Now, don’t get me wrong - our friend’s error wasn’t that bad. It was the simple misuse of a homonym which is fairly commonly misused. Still, I think he could have and should have avoided the error.
Which brings me to the real point of this post. How could he have avoided the error?
It’s actually quite easy. He could have asked me to take a look at the copy before it went to press. I’m here. He knows what I do for a living. We’re friends. He could have asked, and I would have said yes, and his error would not now exist. Also, I might have tweaked a couple of the sentences in the copy and made the whole thing just a tad better. It was pretty good, and pretty funny, so I couldn’t have helped it that much. But better? Yes. Indeed.
Also, I probably wouldn’t have charged him, per se. You see, I have clients that I charge - people I don’t really know who give me the cold hard cash to edit or write their copy. I believe, however, that among friends a sort of barter system can work out - kind of a limited form of communism, wherein I do something for you and you do something in return for me. I have friends who are lawyers, computer geeks, designers, clothing and jewelry makers, artists, musicians, electricians, carpenters, lawn care maintenance guys, bartenders, chefs, chemists, and more. I have friends who sell things I love - beer, games, travel, books.

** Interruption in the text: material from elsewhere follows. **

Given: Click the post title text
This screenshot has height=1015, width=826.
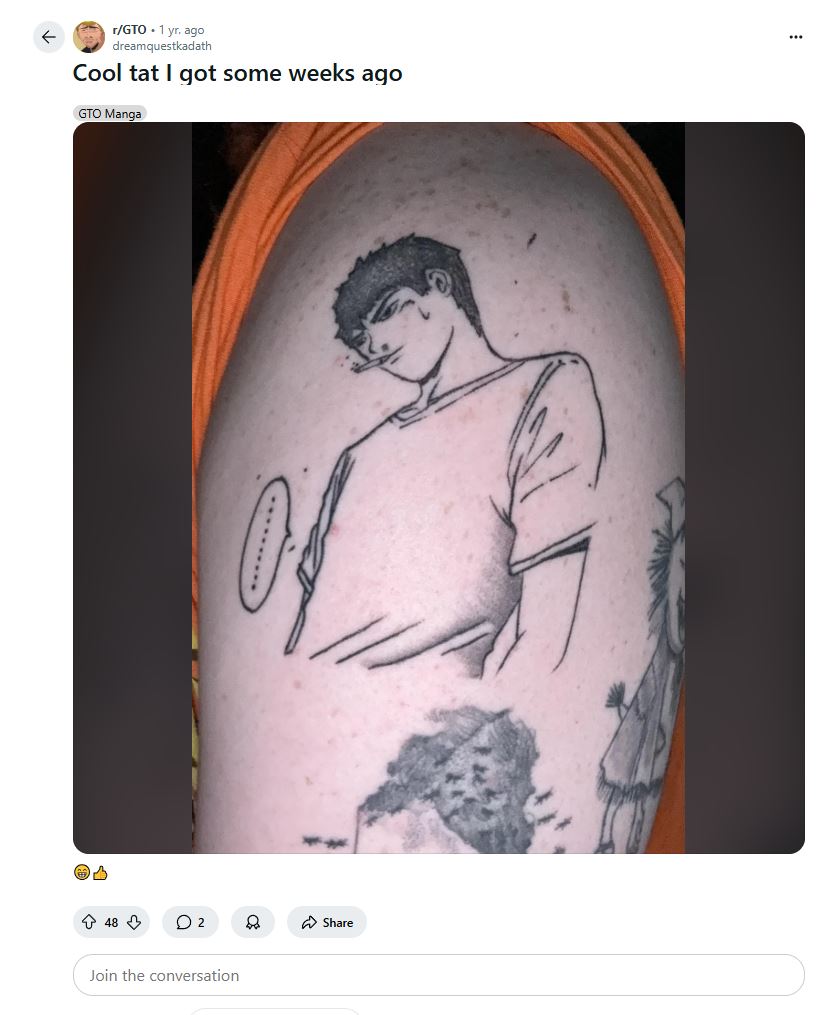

Already, I’ve tapped into a few of my friends’ skills and talents, and I’ve been very happy with the things they’ve done for me. Now I want to offer to return the favor - or to initiate a reciprocal relationship with a friend who needs me.
And don’t just assume you can do what I do. This may sound like a bit of hubris, but I’ve seen the results of people thinking they too can write well enough to get by, and I’m embarrassed for them. I don’t claim to be able rebuild a car engine or create a topnotch investment portfolio, so neither should you claim to be able to create a good marketing brochure or advertorial.
Basically, I think that if we paid better attention to what each of us did, and communicated more, we could probably work out any number of trades. Consider this, my friends, my offer to give you my writing and editing services in exchange for whatever we can work out. And of course, if all you can offer me is the cold hard cash, I’ll take that.
You don’t ever have to have something less than (nearly) perfect go out your door, at least wordly wise. Because I’m right here.